Mas a invasão russa da Ucrânia, que tem isolado cada vez mais o país nos últimos dias, também pode ser a sentença de morte da sua presença na internet mundial, segundo o meu colega da CNN Business, Rishi Iyengar.

O clima: o governo russo disse na sexta-feira que decidiu bloquear o Facebook, invocando as movimentações da rede social nos últimos dias de impor restrições aos meios de comunicação controlados pela Rússia.

Embora o Facebook não seja, de forma alguma, a maior plataforma do país, o seu bloqueio pode ser uma jogada simbólica que sugere que o governo do presidente Vladimir Putin está preparado para ir atrás das grandes empresas globais se estas não alinharem com as diretrizes do Kremlin. (O Instagram e o WhatsApp, que são mais populares na Rússia e que também são propriedade da Meta, a empresa-mãe do Facebook, ainda não foram bloqueados).

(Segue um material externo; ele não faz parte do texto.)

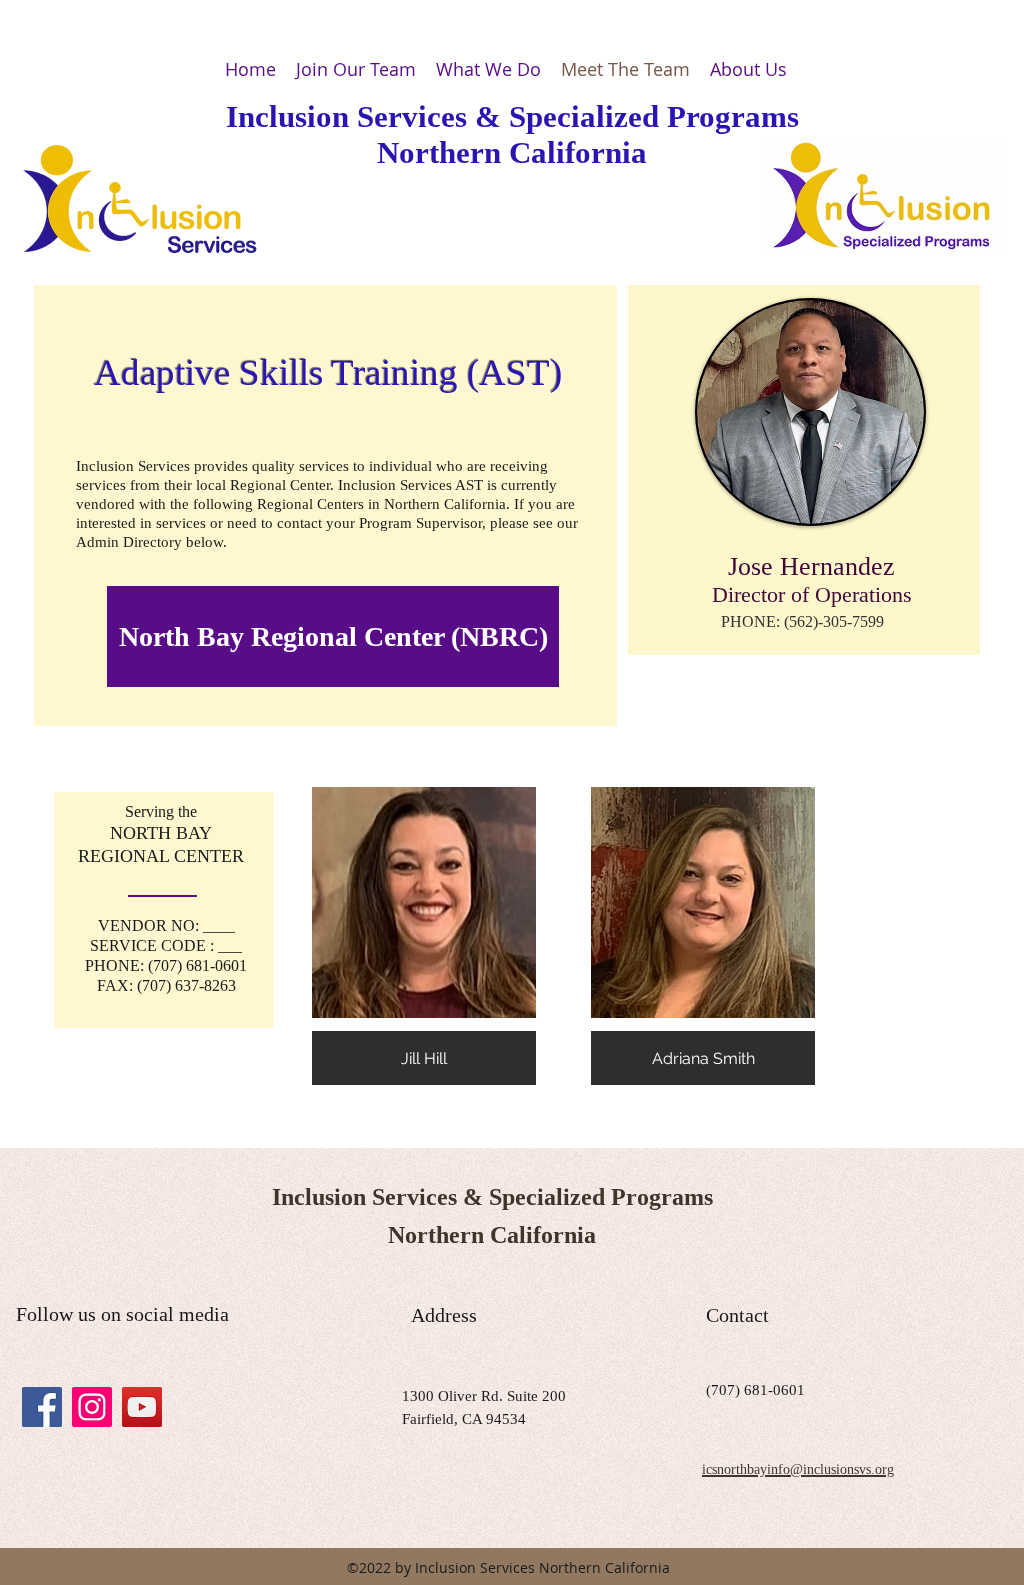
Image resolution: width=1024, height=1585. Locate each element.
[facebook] (42, 1407)
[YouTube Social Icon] (142, 1407)
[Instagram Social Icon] (92, 1407)
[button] (424, 936)
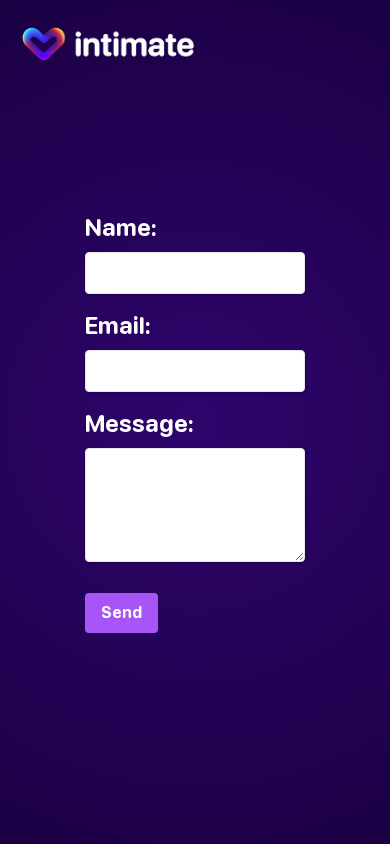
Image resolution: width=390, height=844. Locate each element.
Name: (121, 227)
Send (121, 612)
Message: (139, 423)
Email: (118, 325)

O principal regulador de telecomunicações do país, a Rozkomnadzor, está a exercer pressão sobre a Google relativamente àquilo a que chama de informações “falsas”, e aparentemente terá imposto também restrições ao Twitter. Outras plataformas estão a optar por interromper as suas operações por própria iniciativa.

Serem banidos na Rússia poderá não representar uma ameaça existencial às plataformas tecnológicas ocidentais, algumas das quais com utilizadores na ordem dos milhares de milhões. Mas estes movimentos têm fortes implicações na capacidade dos russos terem acesso a informações e a expressarem-se livremente. A um nível mais fundamental, poderia acelerar ainda mais a fragmentação da internet mundial tal como a conhecemos.